When the FDA accepted Karyopharm’s New Drug Application, the regulatory agency granted the company priority review and assigned an action date of April 6, 2019, under the Prescription Drug User-Fee Act.
In its briefing materials, the FDA noted some concerns over the drug’s safety profile. Treatment with selinexor is associated with significant toxicity, the FDA said. According to the FDA packet, 23 patients in the trial died within 30 days of study treatment. Of those, 13 died due to disease progression and 10 were due to a fatal treatment-emergent adverse event (TEAE). The FDA noted that all patients in the trial experienced at least one TEAE. The data shows that 93.5 percent of patients experienced at least one severe TEAE and 60.2 percent experienced at least one serious adverse event. Most patients, 88.6 percent, required at least one dose modification due to a TEAE and 28.5 percent of patients permanently discontinued study treatment because of a TEAE, the data shows.

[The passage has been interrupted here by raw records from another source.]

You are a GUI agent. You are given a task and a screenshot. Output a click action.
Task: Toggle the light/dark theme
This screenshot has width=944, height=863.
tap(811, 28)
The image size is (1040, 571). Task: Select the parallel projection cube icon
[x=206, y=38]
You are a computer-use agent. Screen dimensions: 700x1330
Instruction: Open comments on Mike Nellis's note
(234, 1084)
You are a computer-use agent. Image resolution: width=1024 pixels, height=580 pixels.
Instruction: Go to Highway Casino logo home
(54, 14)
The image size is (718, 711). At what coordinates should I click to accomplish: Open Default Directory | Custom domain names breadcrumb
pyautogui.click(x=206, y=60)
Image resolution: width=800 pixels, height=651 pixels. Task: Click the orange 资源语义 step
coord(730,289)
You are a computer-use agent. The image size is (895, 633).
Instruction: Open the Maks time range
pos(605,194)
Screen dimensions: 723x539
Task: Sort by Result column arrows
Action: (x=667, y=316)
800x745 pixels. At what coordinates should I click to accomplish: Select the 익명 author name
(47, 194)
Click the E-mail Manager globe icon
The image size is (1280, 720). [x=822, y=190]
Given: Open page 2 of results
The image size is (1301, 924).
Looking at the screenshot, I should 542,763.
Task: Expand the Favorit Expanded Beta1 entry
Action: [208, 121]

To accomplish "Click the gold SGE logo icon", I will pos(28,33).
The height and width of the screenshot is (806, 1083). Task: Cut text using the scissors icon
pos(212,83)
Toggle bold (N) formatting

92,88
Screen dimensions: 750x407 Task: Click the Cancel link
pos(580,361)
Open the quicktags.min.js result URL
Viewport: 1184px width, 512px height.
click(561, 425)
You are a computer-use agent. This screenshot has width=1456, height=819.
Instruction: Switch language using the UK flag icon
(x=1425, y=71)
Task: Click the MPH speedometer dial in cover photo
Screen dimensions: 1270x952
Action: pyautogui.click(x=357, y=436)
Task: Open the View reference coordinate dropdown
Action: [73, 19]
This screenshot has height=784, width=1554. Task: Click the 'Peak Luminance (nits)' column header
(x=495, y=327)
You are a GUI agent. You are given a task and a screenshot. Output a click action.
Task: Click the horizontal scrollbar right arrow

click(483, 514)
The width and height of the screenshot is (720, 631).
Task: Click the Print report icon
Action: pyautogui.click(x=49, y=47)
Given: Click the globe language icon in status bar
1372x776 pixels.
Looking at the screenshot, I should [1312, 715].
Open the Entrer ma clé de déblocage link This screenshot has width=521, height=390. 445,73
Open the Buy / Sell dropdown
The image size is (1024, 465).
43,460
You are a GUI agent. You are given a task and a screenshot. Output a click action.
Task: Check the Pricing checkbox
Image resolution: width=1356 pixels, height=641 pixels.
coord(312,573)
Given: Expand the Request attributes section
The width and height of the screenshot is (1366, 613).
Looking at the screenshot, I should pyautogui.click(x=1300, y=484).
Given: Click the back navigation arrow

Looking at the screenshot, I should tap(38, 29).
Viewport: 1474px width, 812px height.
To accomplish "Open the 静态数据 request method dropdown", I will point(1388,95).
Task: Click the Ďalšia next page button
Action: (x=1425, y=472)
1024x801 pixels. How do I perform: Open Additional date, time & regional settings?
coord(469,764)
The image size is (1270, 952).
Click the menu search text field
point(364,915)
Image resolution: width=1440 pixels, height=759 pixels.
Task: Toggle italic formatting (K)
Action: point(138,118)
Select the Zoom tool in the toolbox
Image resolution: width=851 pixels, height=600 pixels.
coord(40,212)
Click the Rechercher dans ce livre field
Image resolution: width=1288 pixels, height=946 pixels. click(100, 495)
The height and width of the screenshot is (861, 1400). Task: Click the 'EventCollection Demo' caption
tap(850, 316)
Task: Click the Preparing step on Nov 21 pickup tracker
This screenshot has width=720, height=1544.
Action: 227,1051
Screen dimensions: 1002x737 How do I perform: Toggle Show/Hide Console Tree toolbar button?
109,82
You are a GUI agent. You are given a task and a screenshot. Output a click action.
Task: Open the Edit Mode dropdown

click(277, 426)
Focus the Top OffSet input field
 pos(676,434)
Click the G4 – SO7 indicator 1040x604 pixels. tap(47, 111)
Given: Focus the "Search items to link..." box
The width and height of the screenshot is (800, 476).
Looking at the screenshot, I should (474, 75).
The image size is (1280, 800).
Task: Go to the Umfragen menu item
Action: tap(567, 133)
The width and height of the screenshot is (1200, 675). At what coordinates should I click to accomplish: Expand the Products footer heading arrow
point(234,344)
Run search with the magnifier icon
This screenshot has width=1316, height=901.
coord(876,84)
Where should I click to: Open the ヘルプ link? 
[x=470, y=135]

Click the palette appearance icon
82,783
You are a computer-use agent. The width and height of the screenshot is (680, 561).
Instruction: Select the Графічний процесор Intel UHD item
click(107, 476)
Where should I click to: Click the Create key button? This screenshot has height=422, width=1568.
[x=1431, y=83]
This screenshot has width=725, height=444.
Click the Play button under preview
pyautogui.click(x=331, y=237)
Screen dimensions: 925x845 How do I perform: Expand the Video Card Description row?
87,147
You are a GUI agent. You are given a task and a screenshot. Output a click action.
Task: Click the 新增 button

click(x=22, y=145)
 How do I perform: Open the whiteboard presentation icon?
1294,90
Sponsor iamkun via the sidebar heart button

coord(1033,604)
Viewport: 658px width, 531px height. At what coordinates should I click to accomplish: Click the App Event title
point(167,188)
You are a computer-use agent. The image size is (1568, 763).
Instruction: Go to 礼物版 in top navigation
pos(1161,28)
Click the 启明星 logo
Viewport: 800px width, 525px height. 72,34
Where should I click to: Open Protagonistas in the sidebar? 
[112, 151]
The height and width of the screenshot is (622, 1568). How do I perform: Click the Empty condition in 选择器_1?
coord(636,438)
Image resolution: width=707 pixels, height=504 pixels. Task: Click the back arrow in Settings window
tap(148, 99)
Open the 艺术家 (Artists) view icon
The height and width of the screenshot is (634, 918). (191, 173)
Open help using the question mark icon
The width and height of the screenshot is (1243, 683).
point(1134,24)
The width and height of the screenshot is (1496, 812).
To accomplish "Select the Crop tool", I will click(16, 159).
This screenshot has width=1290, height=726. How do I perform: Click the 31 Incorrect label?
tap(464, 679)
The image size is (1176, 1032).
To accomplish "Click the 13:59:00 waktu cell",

Additionally, the FDA briefing packet noted that the proposed starting dose for the patients was not well tolerated and that the data indicates dose-limiting toxicity.
In addition to the safety concerns, the FDA also raised issues with the trial design, which did not include a control group. The STORM trial was a single arm trial evaluating the combination of selinexor and dexamethasone.
“Given that historical studies have shown response rates of 10 to 27 percent to high-dose dexamethasone for RRMM and selinexor did not demonstrate single-agent activity in RRMM in the phase I trial KCP-330-001, it is difficult to isolate the treatment effect of selinexor,” the briefing document said.
The FDA noted that treatment of RRMM is tricky, primarily because the duration of remission shortens with each subsequent line of therapy, and patients who become refractory to the major classes of available anti-myeloma therapies have very poor outcomes, the FDA said. Nine drugs are approved specifically for the treatment of RRMM, and four new drugs or biologics have been approved since 2015
While the stock cratered on Friday, shares have regained some of the losses since the market opened this morning. The stock is up about 5 percent as of 9:44 a.m. EST.